Nationwide, Black people only make up 8 percent of the technology workforce, and that percentage is even lower – 3 percent – when you look at Black technologists in the C-Suite. The percentage of women in technology jobs nationwide continues to hover around 25 percent, and again, representation among women of color is at a devastatingly low 4 percent.

My friend Franklin Reed, Executive Director of Global Inclusion, Diversity and Equity at TEKsystems, and I are always innovating solutions on this topic, to achieve our shared goal of a more equitable, inclusive, and diverse technology workforce.

Here are our three major takeaways this April, Celebrate Diversity Month, from TEKsystems’ inaugural Diversity, Equity and Inclusion in IT Report that can help close diversity gaps.

First, IT decision makers believe in the power of diversity. 86 percent of IT decision makers believe DEI programs have made their culture more inclusive, which aids business’s overall ROI and morale. Plus, 74 percent of IT decision makers agreed that DEI has increased their team’s productivity.

“Cultivating a diverse culture starts with a genuine belief that diversity makes us better, followed by intentional recruiting efforts that reinforce this belief,” says Franklin. In this article, Franklin and his colleague discuss a programmable approach to inclusive and equitable recruiting.

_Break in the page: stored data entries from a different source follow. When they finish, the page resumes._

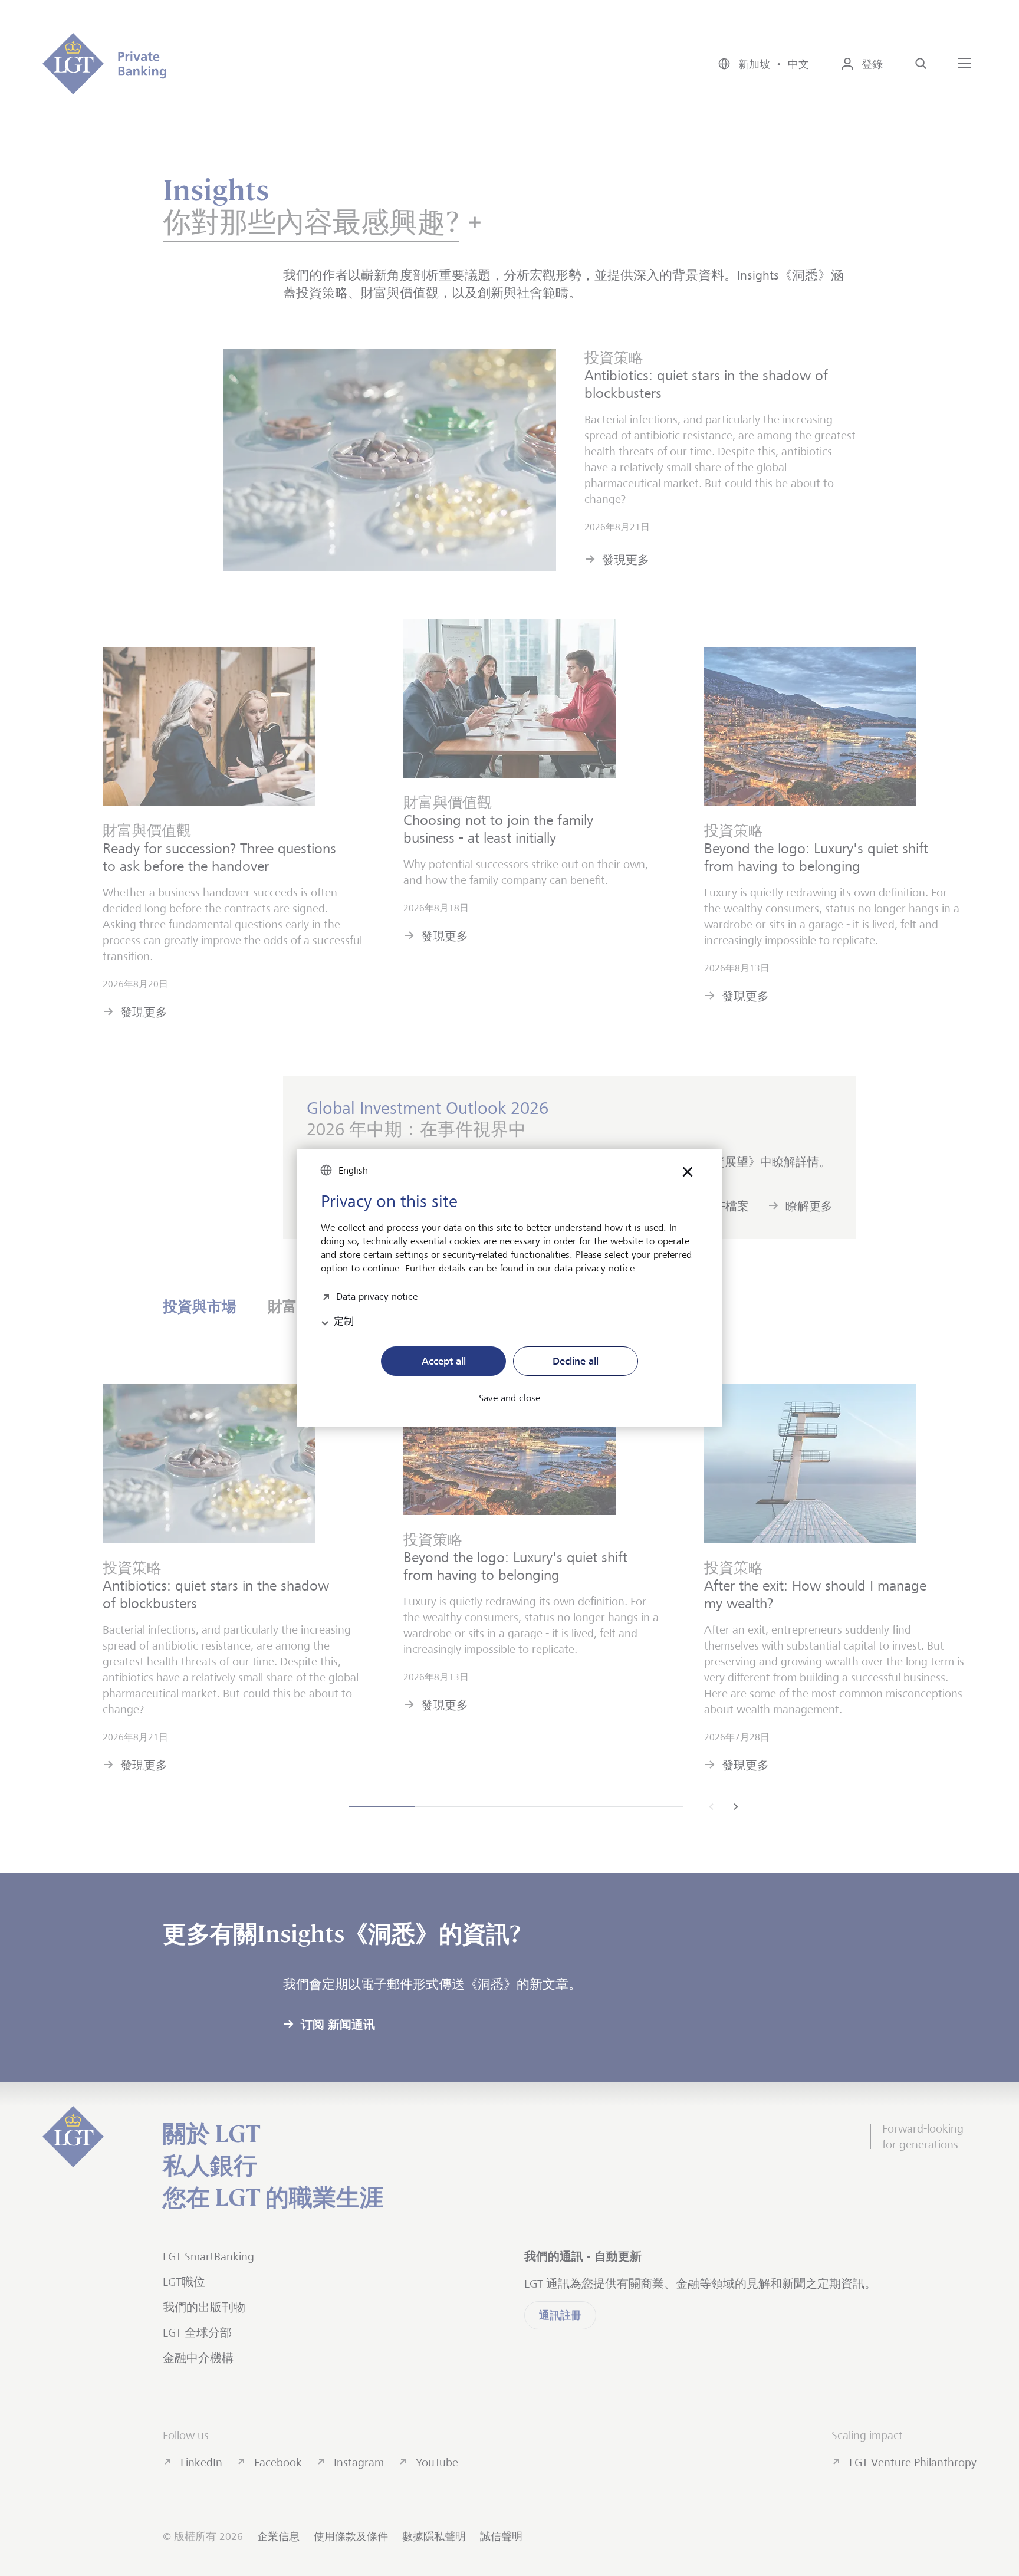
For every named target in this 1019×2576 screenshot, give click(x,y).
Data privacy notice (377, 1295)
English (353, 1170)
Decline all (576, 1361)
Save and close (509, 1398)
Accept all (444, 1361)
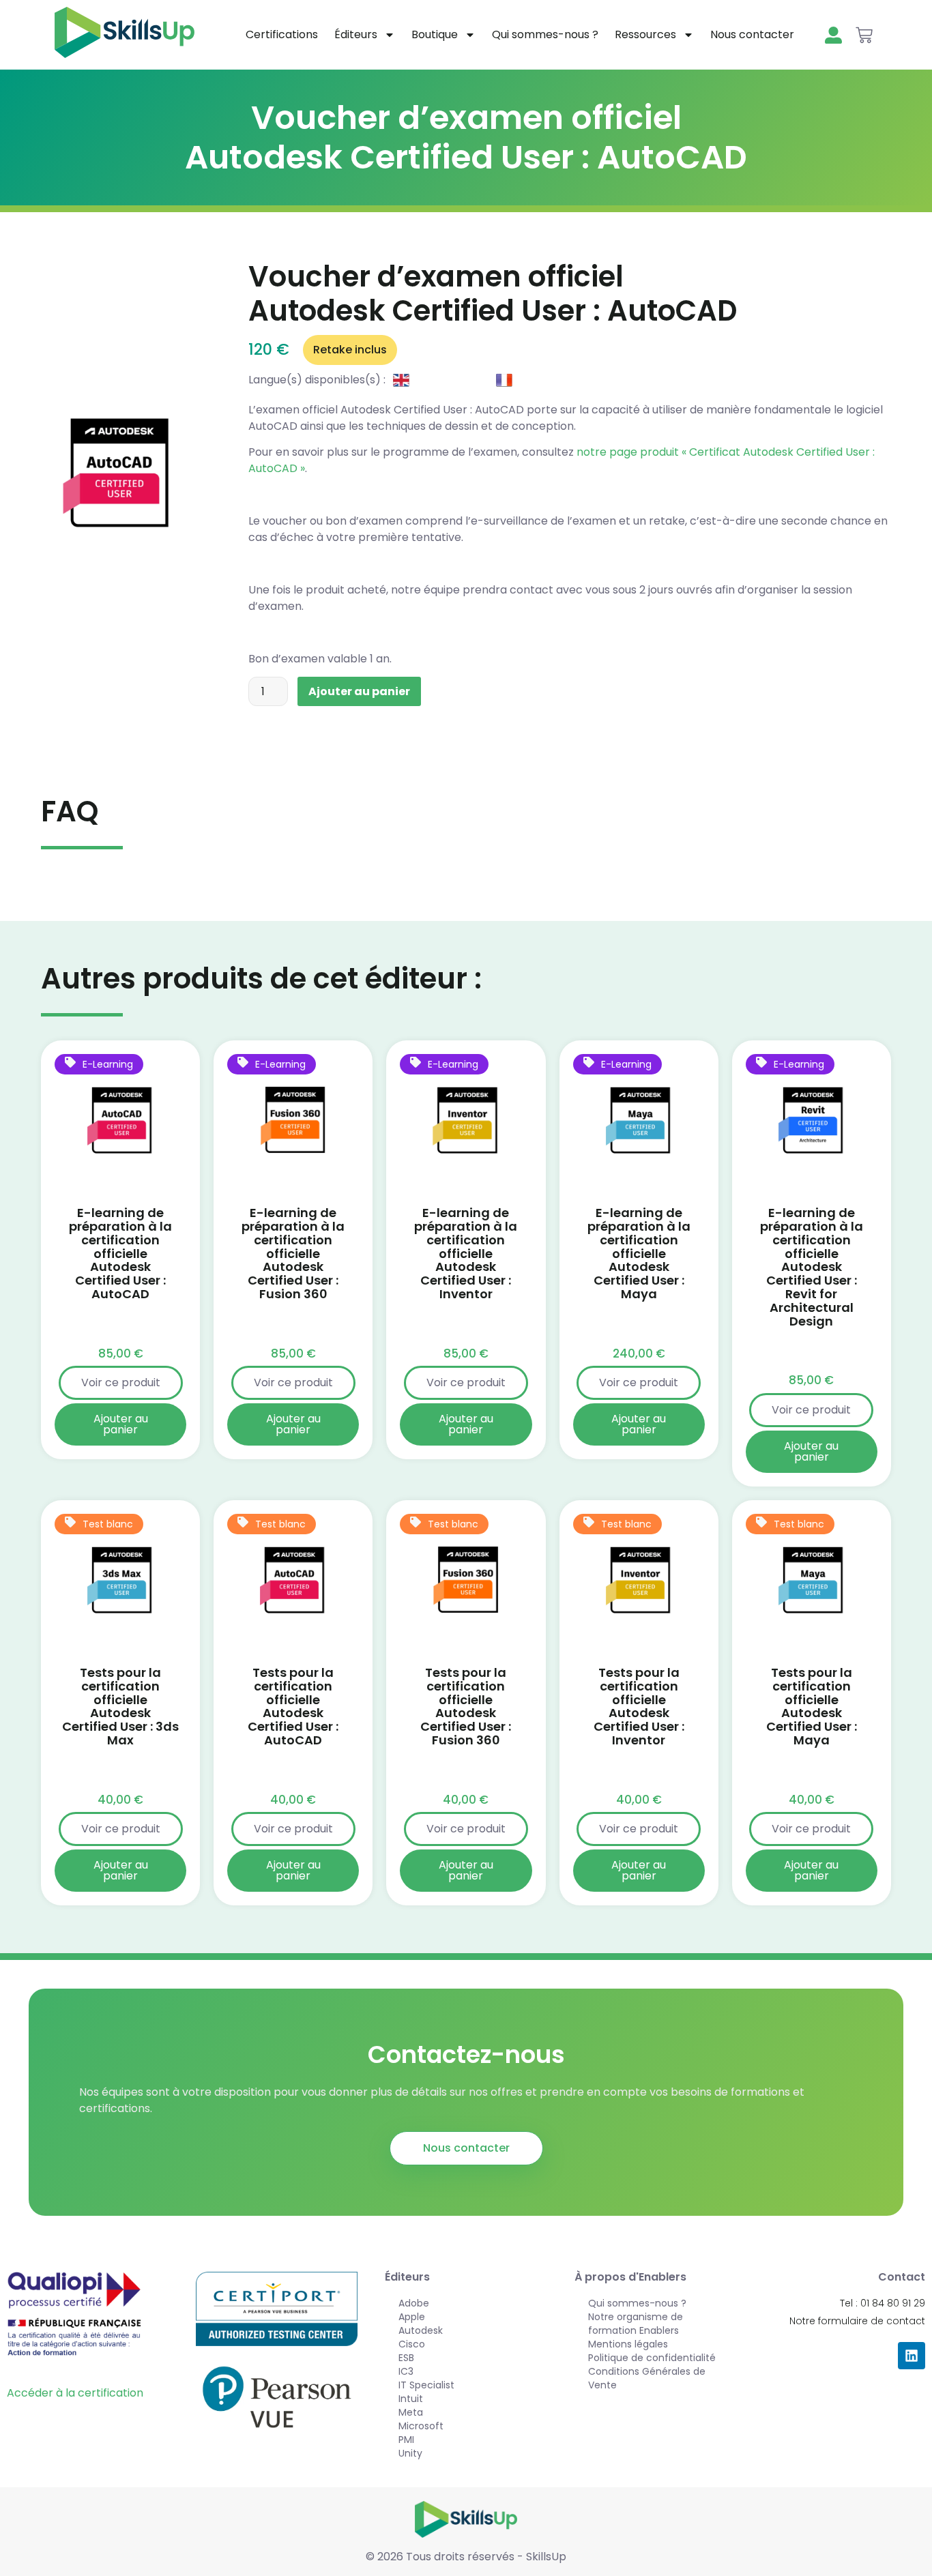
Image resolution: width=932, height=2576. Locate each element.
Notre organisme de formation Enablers (635, 2323)
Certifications (282, 34)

Next, there’s tremendous opportunity to implement advanced or mature DEI programs. Less than half (46 percent) of organizations reported having advanced or mature DEI programs, which translates into a missed opportunity for innovation and increased profit for the vast majority. Per Scholas and TEKsystems are leaders in DEI, and can help support your company in developing and implementing powerful talent solutions.

“There is no quick fix to attracting, recruiting, and retaining diverse candidates. Change comes from deep within an organization, and it takes time. It also takes an honest evaluation of where your company currently is with its DEI practices and where the stakeholders want it to be,” Franklin says.

Like Franklin, I often counsel leaders that are looking for different ways to drive revenue that DEI can’t be an initiative or a scattershot effort, but instead, embedded into the DNA of your company, with business metrics and resources to support sustainable success.

Finally, much more needs to be done to support women technologists. There’s a 25 percentage plus point gap between male and female technologists when they indicate their sense of belonging at work, and an even larger gap between men and women related to their perceptions of growth opportunities.

Beyond racial and gender diversity, there are so many other diversity dimensions we must consider and take into account, from neurodiversity to educational attainment, family composition, and more.